As a whole, these treatment models aim to: a) build broad, flexible and effective behavioral repertoires in the patient that are in line with their personal values; b) modifying the way the patient relates to their experiences (symptoms, thoughts, emotions and sensations), so instead of focusing on eliminating them (53,54) the patient can effect valued behavior in their presence; and c) instil moment-by-moment awareness so that the patient can sense the context and function of their experiences whilst not becoming entangled in them to the point that they dictate their behavior.

Third-wave approaches include a wide number of therapeutic models such as dialectical behavior therapy (DBT) (55), mindfulness-based cognitive therapy (MBCT) (56), behavioral activation (BA) (57), as well as functional analytic psychotherapy (FAP) (58).

For the purposes of this article, we will be using ACT as a frame of reference as it provides the most comprehensive account of how these interventions can be useful for IBS whilst also having the most robust evidence base (59).

ACT brings a new conceptualization of the suffering of patients with IBS in the following way: "A proportion of IBS patients can be functionally characterized by the use of behaviors that seek to control, eliminate or alter the physical, emotional and cognitive experiences associated with IBS both in the presence or absence of symptoms. These behaviors seem to be motivated by an excessive fusion with a self-conceptualization of being an IBS patient, fusion with unhelpful illness specific beliefs or cognitions and by a dominance of feared future consequences or comparison with an idealized past. IBS patients also tend to choose to engage in these avoidant behaviors that provide short-term relief from their experiences over engaging in behaviors that are values-consistent and that might lead to better life satisfaction on the long-term." (60).

These are simultaneously occurring processes that contribute to this process known as psychological inflexibility (PI), narrowing the patient's repertoire and taking them to inaction, persistent avoidance and to an increasing limitation of life (61).

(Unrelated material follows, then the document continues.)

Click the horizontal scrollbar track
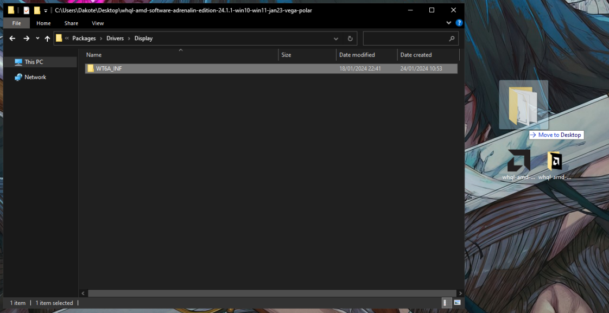This screenshot has width=609, height=313. point(271,293)
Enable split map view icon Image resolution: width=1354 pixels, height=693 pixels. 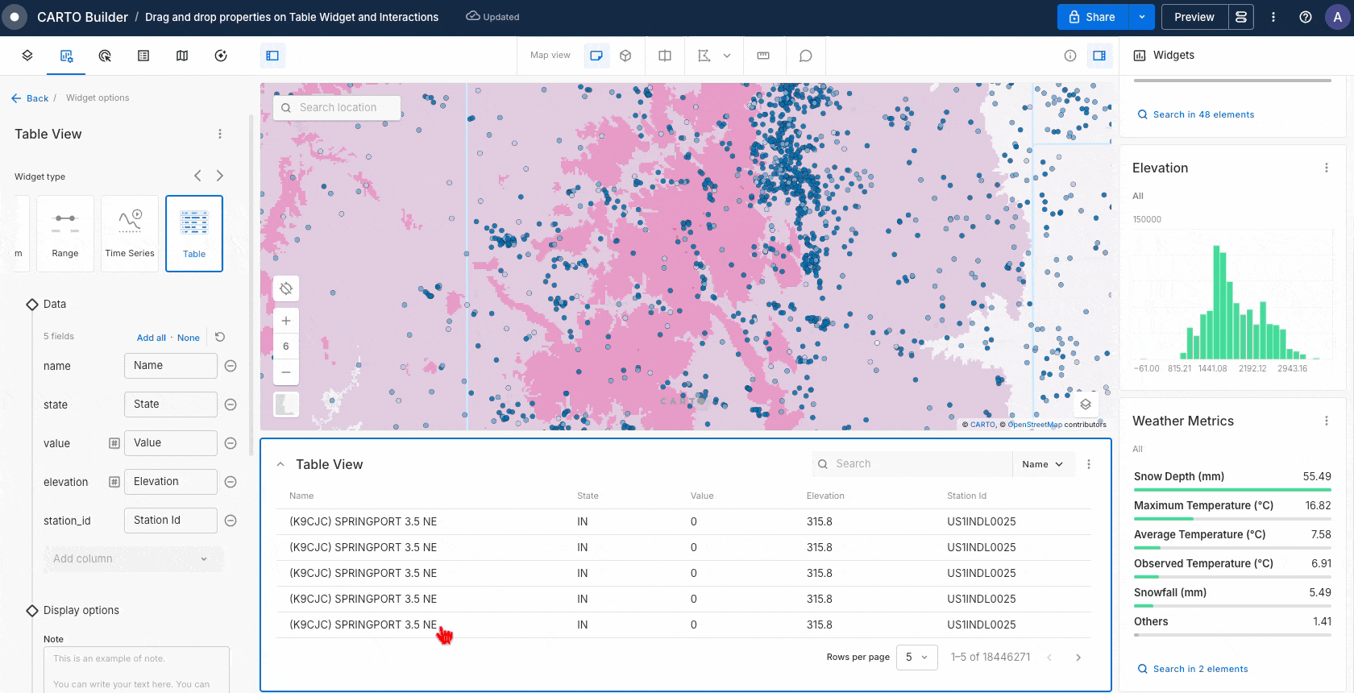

Acceptance and commitment therapy (pronounced as one word, "ACT") (62) is a new behavioral therapeutic approach that uses processes of acceptance, defusion (see below), commitment and behavior change to increase psychological flexibility, defined as "the ability to contact the present moment more fully as a conscious human being and to either change or persist in behaviors when doing so serves valued ends" (63).

The use of defusion in ACT could be behaviorally described as a way to train discrimination between private events and the individual self, i.e., the individual is able to observe events such as thoughts, emotions, memories or physical sensations as part of a repertoire of experiences that a human being is likely to experience, without becoming entangled in these experiences to a point that it exerts undue influence on their behavior (64). In order to contact this type of discrimination on a moment-by-moment basis, ACT attempts to reinforce a sense of being in the present in patients via mindfulness practices. In this defused stance, the patient is then more likely (or accepting) to hold distressing experiences if it then allows him/her to move and behave coherently towards a valued end (e.g., family, friendships).

Some mindfulness practices are described and used in more depth in other third-wave therapies such as the mindfulness-based stress reduction (MBSR) program (65), one of the first procedures to integrate Eastern practices such as meditation and yoga into the management of chronic pain and illness. Similarly, MBCT includes formal meditation and promotes a decentered view of thoughts, emotions and body sensations (66).

The importance of looking at the function of MBSR and MBCT procedures should be noted. Although these techniques are aimed to train the person to become more aware of the symptoms and not behave according to them (that is, to change the function of the symptoms), they can be easily interpreted or used as a way to reduce or change the symptoms (and thus behave accordingly to them).

This model has received a lot of support and has proved to be very effective in health conditions (59) such as diabetes (67), epilepsy (68), tinnitus (69) and chronic pain (70-72), and its application to IBS is under consideration (73,74).

 

Evidence of the application of third generation therapies to IBS

Some encouraging results have been found with regard to the application of third-wave psychological therapies in IBS.

The following is a narrative review of studies on the application of mindfulness techniques with CBT components, the application of mindfulness techniques alone and finally, the application of ACT.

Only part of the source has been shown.